John, giocata sul continuo alternarsi di suggestive atmosfere acustiche ed elettroniche, narra dell'incontro grottesco e addolorato con un amico inaspettatamente scoperto nei panni di un transessuale costretto alla prostituzione. Un fiume di luce è il momento più pacato dell'album, una breve divagazione visionaria e surreale che dona qualche bagliore a un disco altrimenti inquieto e inquietante. Il brano di chiusura, Il regno dell'Eden, è invece un lungo farneticamento mistico senza soluzione di continuità, un delirio di elettronica e drammaticità in cui la voce di Camisasca racconta di una folle immedesimazione col divino, sino agli attimi finali di totale pazzia in cui ai cori e alle saltuarie note del pianoforte si mescola un canto infantile che mette a disagio e affascina allo stesso tempo. Un lavoro unico, irripetibile, un viaggio coraggioso e senza ritorno nei labirinti dell'Unbewußt, dell'inconscio, di una psiche lacerata e mai più redenta.

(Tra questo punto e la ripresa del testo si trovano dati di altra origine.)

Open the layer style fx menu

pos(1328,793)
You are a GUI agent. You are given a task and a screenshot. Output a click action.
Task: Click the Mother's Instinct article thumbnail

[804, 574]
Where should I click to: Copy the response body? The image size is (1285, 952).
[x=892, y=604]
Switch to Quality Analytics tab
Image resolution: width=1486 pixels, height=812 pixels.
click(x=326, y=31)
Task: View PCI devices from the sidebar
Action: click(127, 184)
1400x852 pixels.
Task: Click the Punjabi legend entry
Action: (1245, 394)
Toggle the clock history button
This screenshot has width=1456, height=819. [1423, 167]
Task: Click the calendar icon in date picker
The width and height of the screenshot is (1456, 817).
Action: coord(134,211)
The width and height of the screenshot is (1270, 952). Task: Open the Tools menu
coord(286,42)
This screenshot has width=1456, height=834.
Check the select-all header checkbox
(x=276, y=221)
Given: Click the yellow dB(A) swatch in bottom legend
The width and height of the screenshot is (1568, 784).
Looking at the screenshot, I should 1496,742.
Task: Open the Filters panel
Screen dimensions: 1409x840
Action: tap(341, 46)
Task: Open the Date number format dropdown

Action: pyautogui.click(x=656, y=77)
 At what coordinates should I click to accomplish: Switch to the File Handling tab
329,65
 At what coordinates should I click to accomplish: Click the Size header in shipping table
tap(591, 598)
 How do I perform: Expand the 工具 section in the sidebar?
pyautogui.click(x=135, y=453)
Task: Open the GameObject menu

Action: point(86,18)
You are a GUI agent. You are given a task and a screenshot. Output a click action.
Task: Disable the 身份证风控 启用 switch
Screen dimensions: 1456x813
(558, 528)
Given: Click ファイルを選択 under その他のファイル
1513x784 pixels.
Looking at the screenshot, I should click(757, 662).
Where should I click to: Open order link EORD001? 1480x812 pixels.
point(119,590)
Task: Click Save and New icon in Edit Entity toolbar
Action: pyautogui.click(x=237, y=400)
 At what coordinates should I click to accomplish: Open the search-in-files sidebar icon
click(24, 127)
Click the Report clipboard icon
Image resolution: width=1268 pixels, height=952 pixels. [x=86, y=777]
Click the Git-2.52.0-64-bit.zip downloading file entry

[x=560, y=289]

Una doverosa nota di merito va ai due singoli apparsi l'anno dopo sempre per la Bla Bla, La musica muore e Himalaya, inaspettatamente melodica e grintosa la prima, più sperimentale e sfuggente la seconda, entrambe fascinose, ammalianti e inclassificabili come le sette tracce che fanno parte dell'album. Dopo questi due lampi discografici, però, più nulla: nello stesso anno, dopo una breve partecipazione al progetto del Telaio Magnetico, Juri Camisasca si ritirerà in un monastero di frati benedettini rimanendovi per undici lunghissimi anni durante i quali collaborerà saltuariamente con alcuni artisti d'avanguardia, tra cui lo stesso Battiato e Lino Capra Vaccina per le registrazioni dell'album Antico adagio.